# What You'll Need:
→ Protein & Marinade
01 - 4 boneless, skinless chicken breasts (approx. 1.3 lbs)
02 - 2 tablespoons olive oil
03 - Juice and zest of 1 lemon
04 - 2 tablespoons fresh basil leaves, finely chopped (plus extra for garnish)
05 - 2 garlic cloves, minced
06 - 1 teaspoon honey
07 - 1 teaspoon Dijon mustard
08 - 1/2 teaspoon salt
09 - 1/4 teaspoon freshly ground black pepper
→ Vegetables
10 - 2 medium zucchini, sliced into 1/2-inch rounds
11 - 1 red bell pepper, cut into 1-inch pieces
12 - 1 yellow bell pepper, cut into 1-inch pieces
13 - 1 red onion, cut into wedges
14 - 7 oz cherry tomatoes, halved
15 - 1 tablespoon olive oil
16 - 1/2 teaspoon salt
17 - 1/4 teaspoon black pepper
# Method:
01 - Set oven to 425°F and line a large sheet pan with parchment paper.
02 - Whisk together olive oil, lemon juice and zest, chopped basil, minced garlic, honey, Dijon mustard, salt, and black pepper in a small bowl.
03 - Place chicken breasts in a bowl or zip-top bag; pour marinade over, turning to coat evenly. Allow to marinate while preparing vegetables or up to 30 minutes for enhanced flavor.
04 - Arrange zucchini, bell peppers, red onion, and cherry tomatoes on the prepared sheet pan.
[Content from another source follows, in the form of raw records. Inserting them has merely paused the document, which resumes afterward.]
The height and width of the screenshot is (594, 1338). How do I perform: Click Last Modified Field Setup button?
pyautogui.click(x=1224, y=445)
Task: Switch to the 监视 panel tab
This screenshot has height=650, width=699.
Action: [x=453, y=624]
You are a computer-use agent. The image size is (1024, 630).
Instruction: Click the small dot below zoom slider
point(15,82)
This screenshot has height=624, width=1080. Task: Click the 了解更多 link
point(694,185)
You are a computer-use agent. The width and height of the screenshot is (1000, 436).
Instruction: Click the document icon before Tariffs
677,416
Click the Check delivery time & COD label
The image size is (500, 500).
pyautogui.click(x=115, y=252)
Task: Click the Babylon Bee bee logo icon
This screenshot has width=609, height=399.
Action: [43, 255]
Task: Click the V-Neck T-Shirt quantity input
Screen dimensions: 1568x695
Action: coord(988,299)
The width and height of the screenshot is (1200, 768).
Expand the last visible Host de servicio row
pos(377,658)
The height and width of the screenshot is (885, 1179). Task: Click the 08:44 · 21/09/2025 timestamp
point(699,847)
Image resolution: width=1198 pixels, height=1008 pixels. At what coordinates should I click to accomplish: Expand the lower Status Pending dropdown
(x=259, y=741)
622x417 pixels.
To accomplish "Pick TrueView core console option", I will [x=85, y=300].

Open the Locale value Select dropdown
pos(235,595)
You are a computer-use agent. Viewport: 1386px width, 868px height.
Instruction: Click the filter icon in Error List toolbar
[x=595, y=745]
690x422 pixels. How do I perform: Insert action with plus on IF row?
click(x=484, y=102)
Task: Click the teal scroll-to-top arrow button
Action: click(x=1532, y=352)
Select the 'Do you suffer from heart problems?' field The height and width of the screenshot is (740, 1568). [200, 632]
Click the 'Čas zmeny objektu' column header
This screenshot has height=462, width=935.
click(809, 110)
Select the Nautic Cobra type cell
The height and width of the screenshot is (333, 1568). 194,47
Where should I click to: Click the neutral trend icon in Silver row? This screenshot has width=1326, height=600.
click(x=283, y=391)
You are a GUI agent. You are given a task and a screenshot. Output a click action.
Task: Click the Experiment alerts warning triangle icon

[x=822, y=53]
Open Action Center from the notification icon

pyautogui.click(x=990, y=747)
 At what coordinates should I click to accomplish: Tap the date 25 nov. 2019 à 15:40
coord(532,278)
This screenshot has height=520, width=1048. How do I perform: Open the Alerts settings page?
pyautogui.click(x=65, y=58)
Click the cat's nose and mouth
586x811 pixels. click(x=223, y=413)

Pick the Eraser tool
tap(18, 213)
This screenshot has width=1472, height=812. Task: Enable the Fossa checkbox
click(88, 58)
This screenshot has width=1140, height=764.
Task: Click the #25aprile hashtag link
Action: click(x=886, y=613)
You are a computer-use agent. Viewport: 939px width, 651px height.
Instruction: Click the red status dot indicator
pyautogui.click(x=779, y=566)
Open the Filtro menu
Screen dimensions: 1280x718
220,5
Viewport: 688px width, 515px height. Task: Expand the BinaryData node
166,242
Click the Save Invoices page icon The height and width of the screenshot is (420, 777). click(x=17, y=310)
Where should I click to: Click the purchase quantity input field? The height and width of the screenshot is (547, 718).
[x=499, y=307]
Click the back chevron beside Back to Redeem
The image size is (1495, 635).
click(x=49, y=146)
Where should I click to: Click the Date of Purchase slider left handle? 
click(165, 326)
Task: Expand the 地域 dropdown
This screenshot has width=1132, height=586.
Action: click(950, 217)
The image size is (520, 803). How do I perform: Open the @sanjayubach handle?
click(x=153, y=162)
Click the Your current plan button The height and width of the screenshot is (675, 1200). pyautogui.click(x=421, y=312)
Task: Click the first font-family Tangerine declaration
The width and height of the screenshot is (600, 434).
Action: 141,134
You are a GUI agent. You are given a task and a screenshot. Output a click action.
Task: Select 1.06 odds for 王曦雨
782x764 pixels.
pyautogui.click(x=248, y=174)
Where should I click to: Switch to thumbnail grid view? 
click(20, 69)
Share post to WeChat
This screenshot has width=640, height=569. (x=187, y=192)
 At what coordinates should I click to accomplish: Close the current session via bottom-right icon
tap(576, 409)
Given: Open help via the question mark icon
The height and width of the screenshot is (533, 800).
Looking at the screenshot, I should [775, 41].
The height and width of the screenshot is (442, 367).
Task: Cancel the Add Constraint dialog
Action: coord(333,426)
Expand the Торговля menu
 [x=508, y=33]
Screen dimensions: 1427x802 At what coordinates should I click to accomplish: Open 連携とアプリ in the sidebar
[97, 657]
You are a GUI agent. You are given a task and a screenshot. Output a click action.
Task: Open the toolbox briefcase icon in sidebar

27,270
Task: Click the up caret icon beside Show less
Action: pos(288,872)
Drizzle with olive oil, season with salt and black pepper, toss to coat, and spread evenly, leaving space for chicken.
05 - Nestle the marinated chicken breasts among the vegetables on the sheet pan and pour any remaining marinade over the top.
06 - Bake in the oven for 25 to 30 minutes until chicken reaches an internal temperature of 165°F and vegetables are tender and lightly browned.
07 - Garnish with additional fresh basil leaves and serve immediately.